Gina Folly at la synagogue de Delme
When you enter the synagogue in Delme, you are warned that you are boarding a ship of servitude, or almost. This is the term used to describe old merchant ships that were dismasted and then immobilised in ports to be used as storage spaces for equipment, additional accommodation or floating prisons.
On the ground floor, the architecture opens up above us as far as the central dome, and a floor appears at the sides, made up of three passageways, along which we can only guess at the passage of bodies, their circulation organised by the layout of the works on display; we can project the source of this continuous noise that seems to come from above, something like the murmur of a stream or a leak of water. Floating images appear beside us, flush with the wall and flush with the window, and sometimes in between. These are photographs glued to thin wooden panels, so that the light cannot penetrate them when they are placed in front of the windows; so much so that, when we look at them, we have the illusion of observing two distinct planes of reality, strangely superimposed: the interior of the building, cubic and immaculately white, and a series of photographs showing us, in very close-up, the udders of cows (Milk I – XXXII, 2024). We see the skin stretched taut by the milk and the animal’s swollen veins; the hair under the rumen and the down to which the earth spread on the ground clings and dries, only visible in the background. As the images unfold, our gaze focuses on deciphering this rigid, metallic floor: it’s the floor of a building where we see the machinery with its milking arms reaching out and grabbing the udders.

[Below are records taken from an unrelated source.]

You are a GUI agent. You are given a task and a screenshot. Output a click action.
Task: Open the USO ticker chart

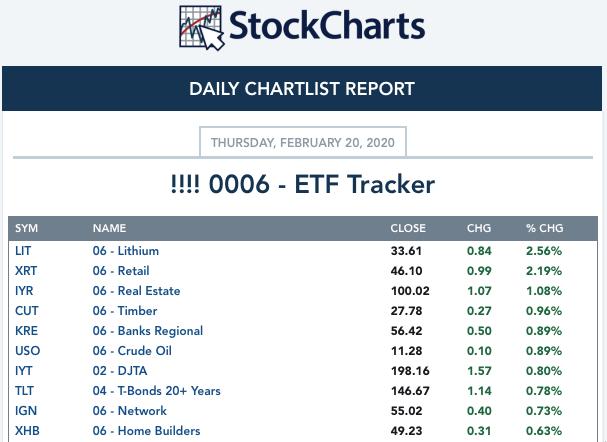27,351
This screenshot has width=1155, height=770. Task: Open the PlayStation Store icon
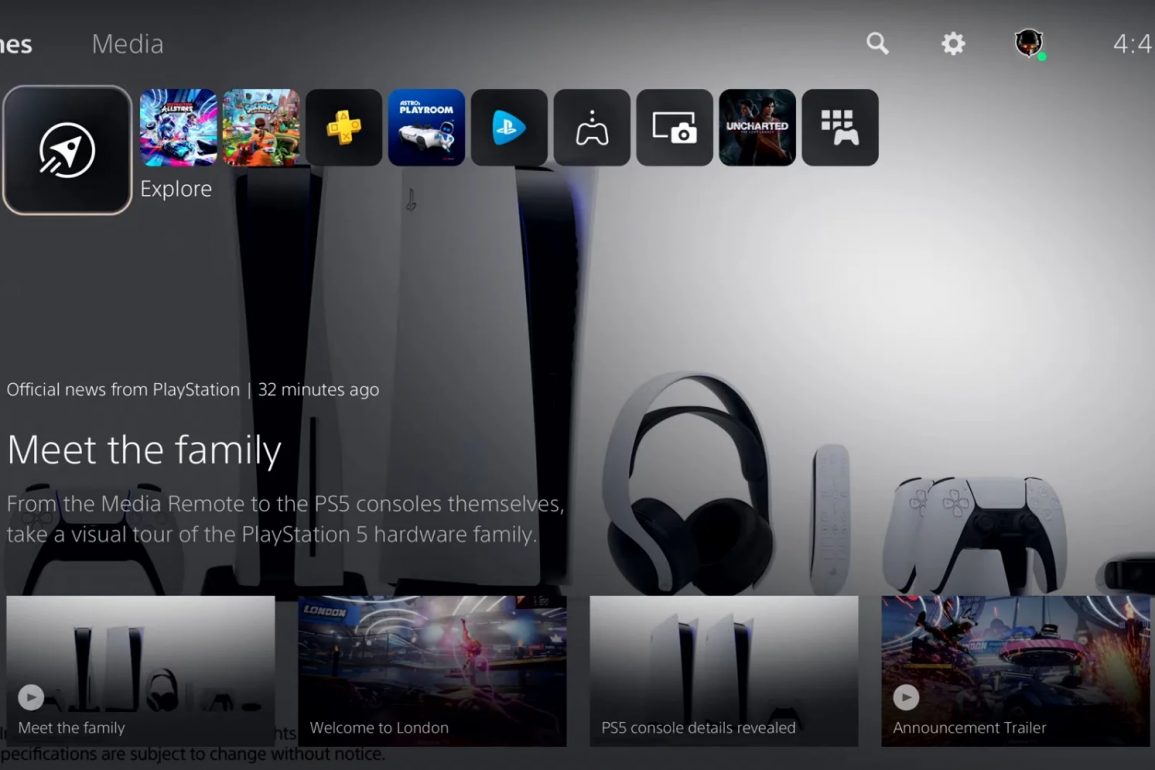(509, 127)

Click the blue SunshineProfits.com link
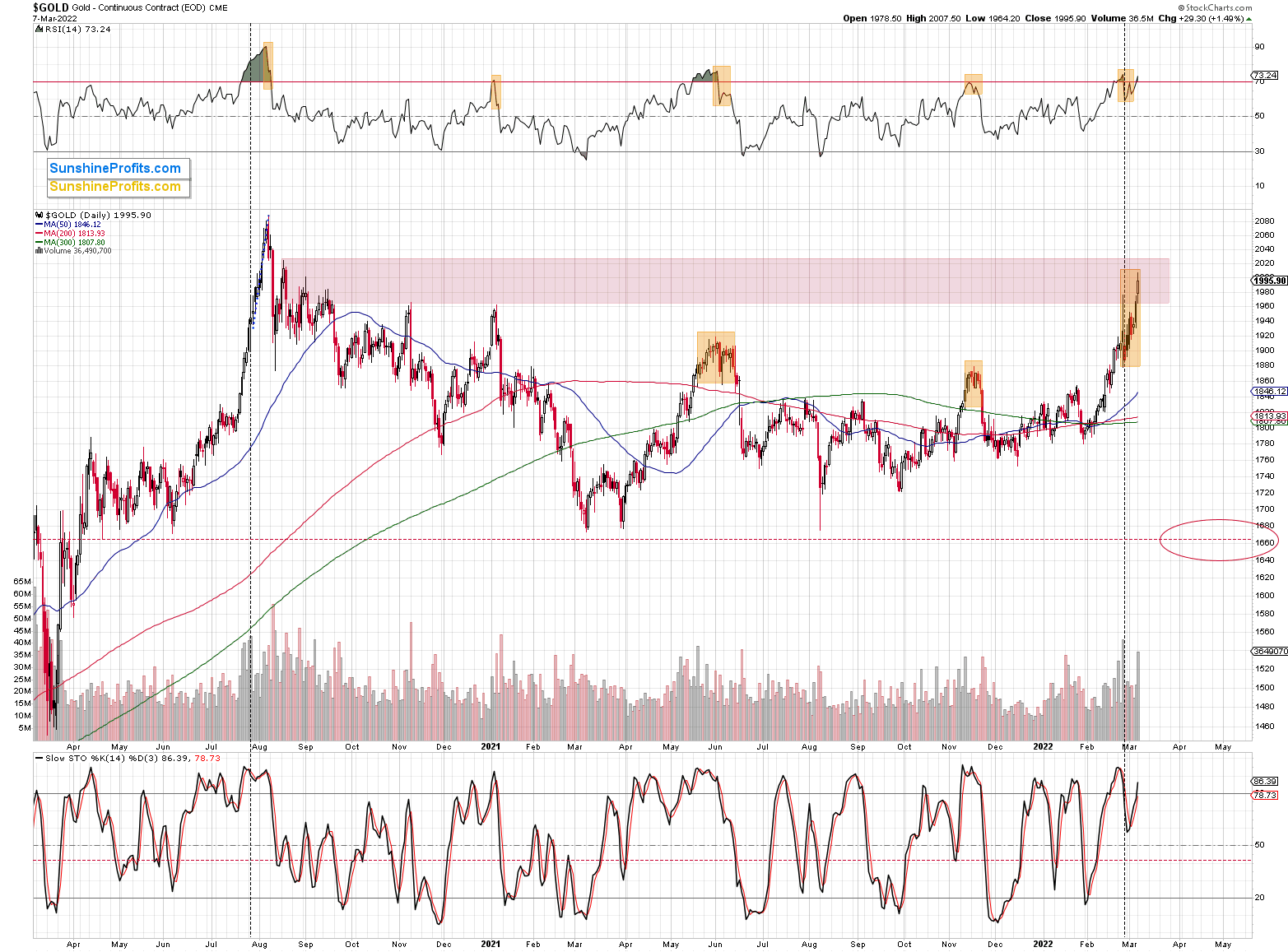click(x=115, y=168)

What we are shown is a floating farm in the port of Rotterdam, where dozens of cows are reared all year round for their milk. The breeding technique is presented as the prototype of an energy self-sufficient, fully automated structure, a model of short circuits and an arch likely to respond to the most contemporary ecological and agricultural concerns. It’s a construction that makes us think about the way we organise animal behaviour, like the translucent plastic boxes hung high up in the space (Magic Box IX-XIV, 2024). These are modelled on the boxes used in some zoos to feed and stimulate the great apes, who have to work out how to slide the food up several flights of stairs before they can reach it.

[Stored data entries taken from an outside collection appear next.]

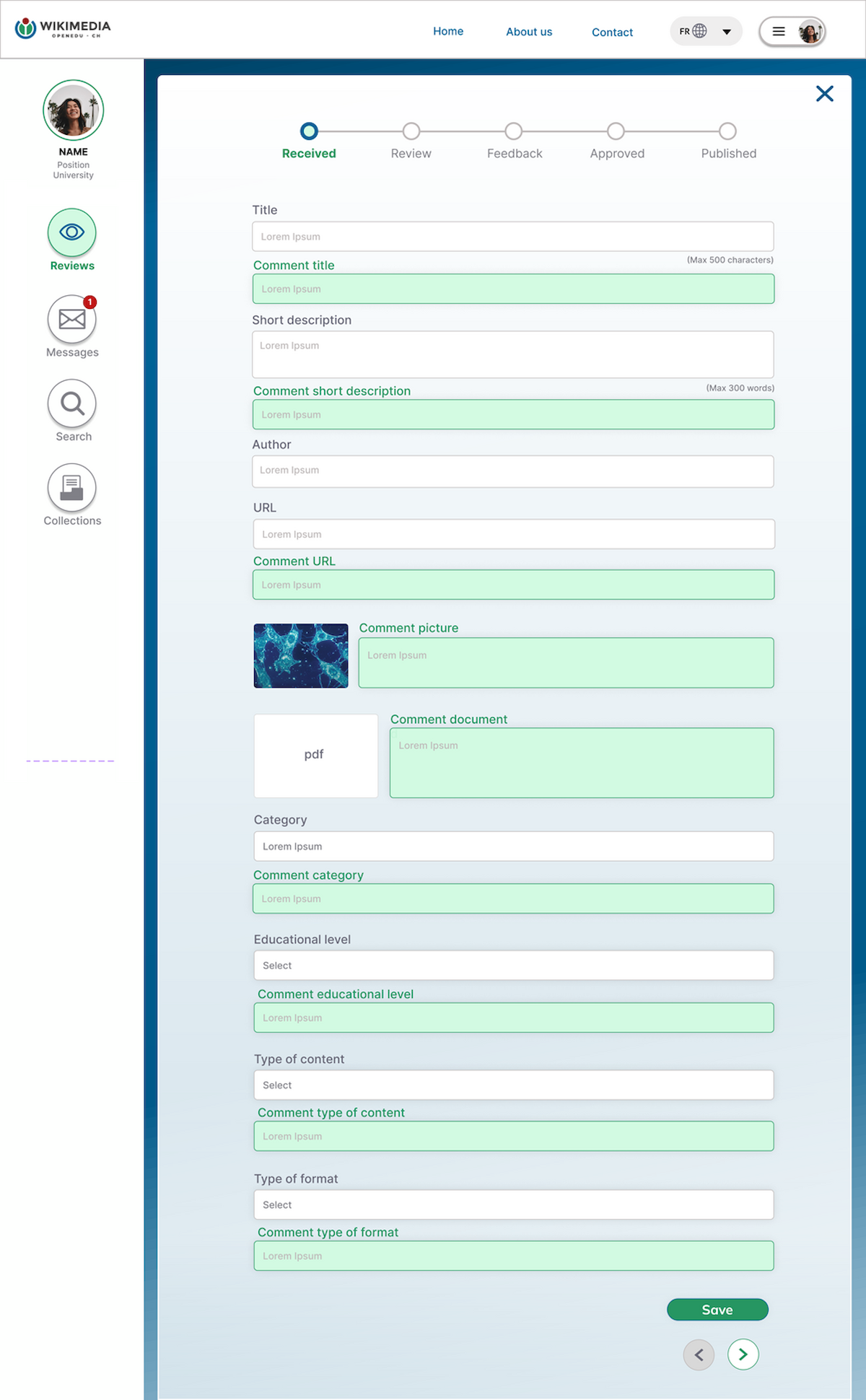Select the Published step circle

[x=727, y=131]
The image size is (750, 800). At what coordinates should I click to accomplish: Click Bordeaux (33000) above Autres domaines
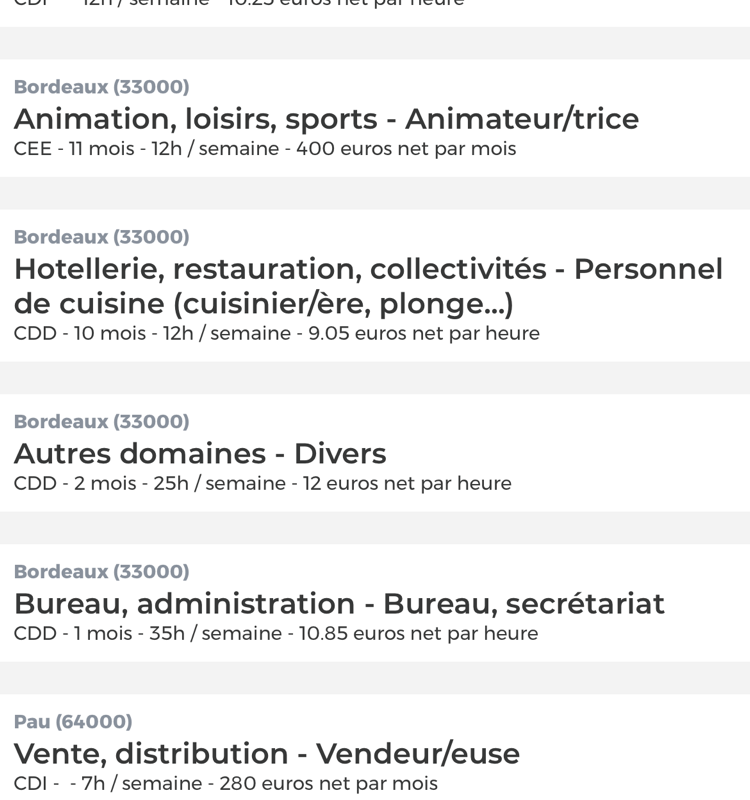(102, 421)

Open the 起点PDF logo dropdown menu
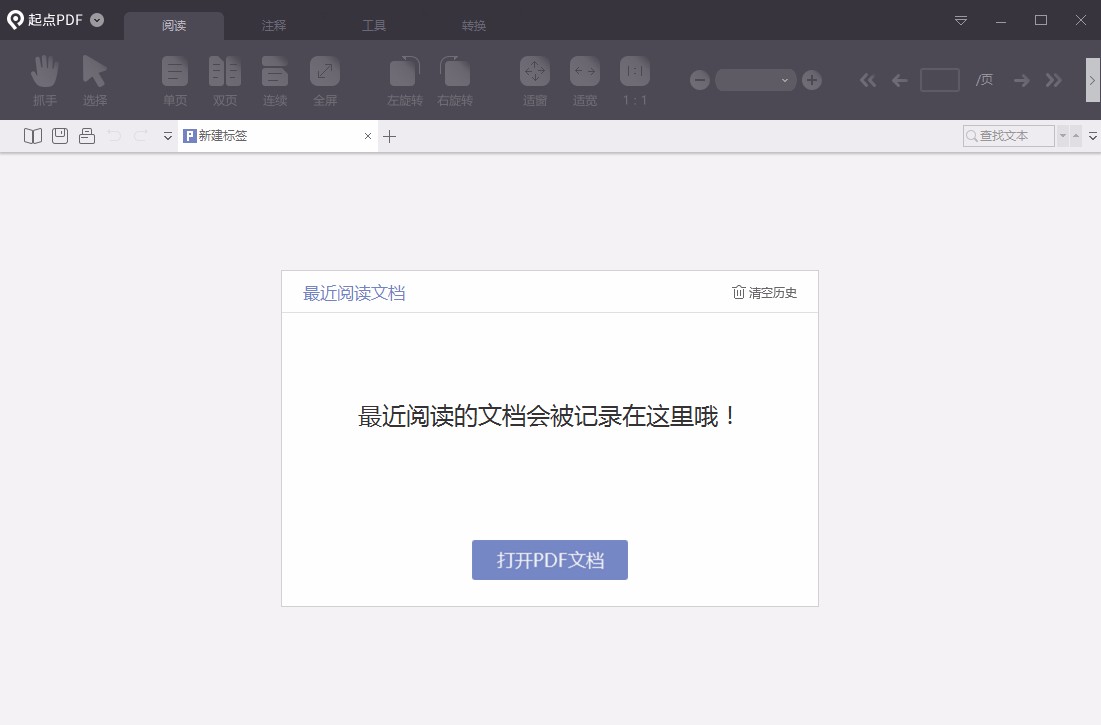(95, 19)

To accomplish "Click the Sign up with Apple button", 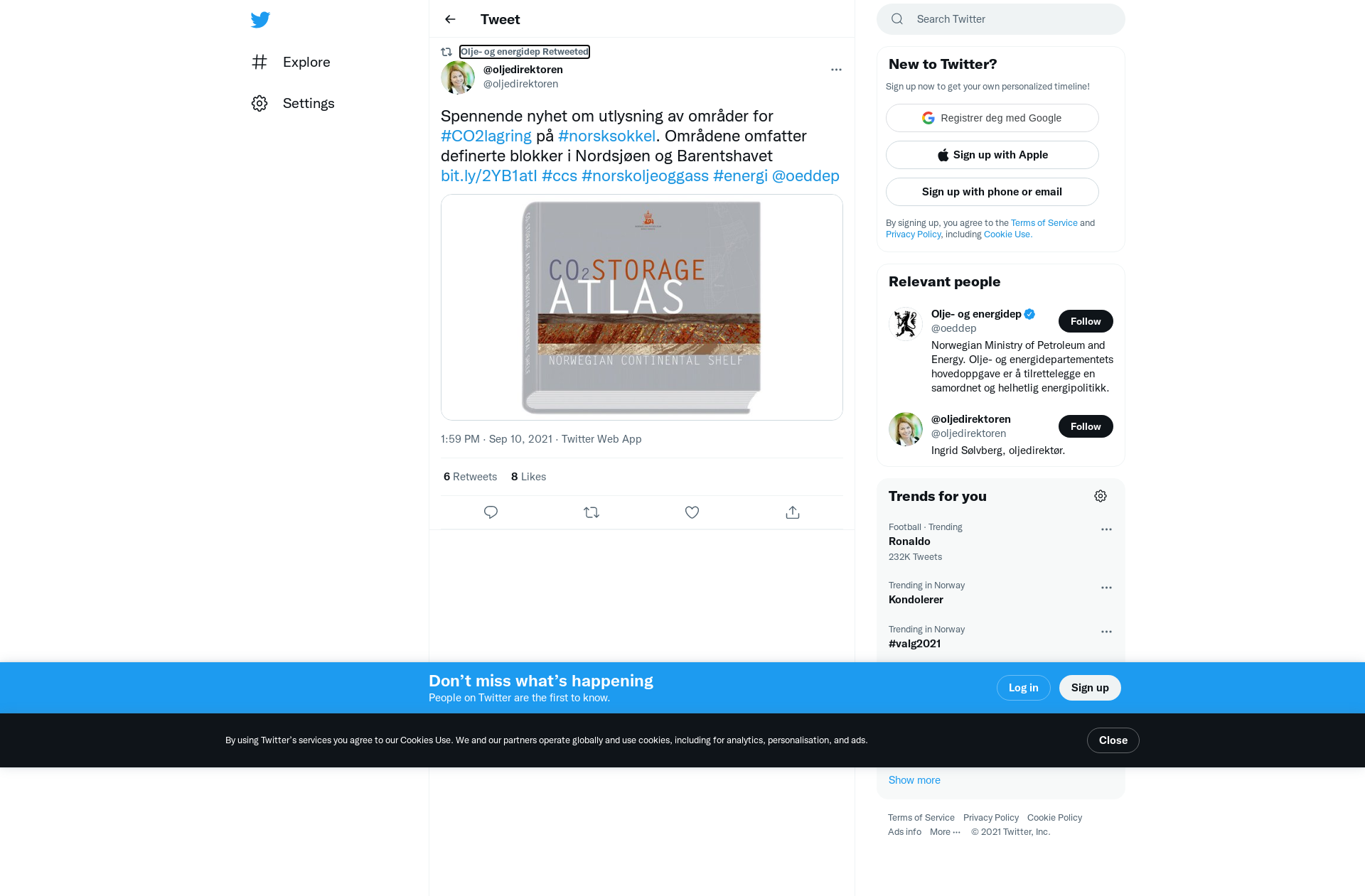I will tap(992, 155).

The presence of one of these boxes in the staircase re-enacts and translates the impression we had upon entering the exhibition space, where we could perceive the height and volume of the architecture without having a clear view of the floor above us. It was an impression of an impeded perspective, accentuated by the use of close-ups in the photographs presented. It’s when you get upstairs that you gain perspective, including in the new shots on display, which follow the rhythm of the earlier ones. We see the building from the outside, parked between a few cars on the outskirts of the port and, in the background, a cruise ship.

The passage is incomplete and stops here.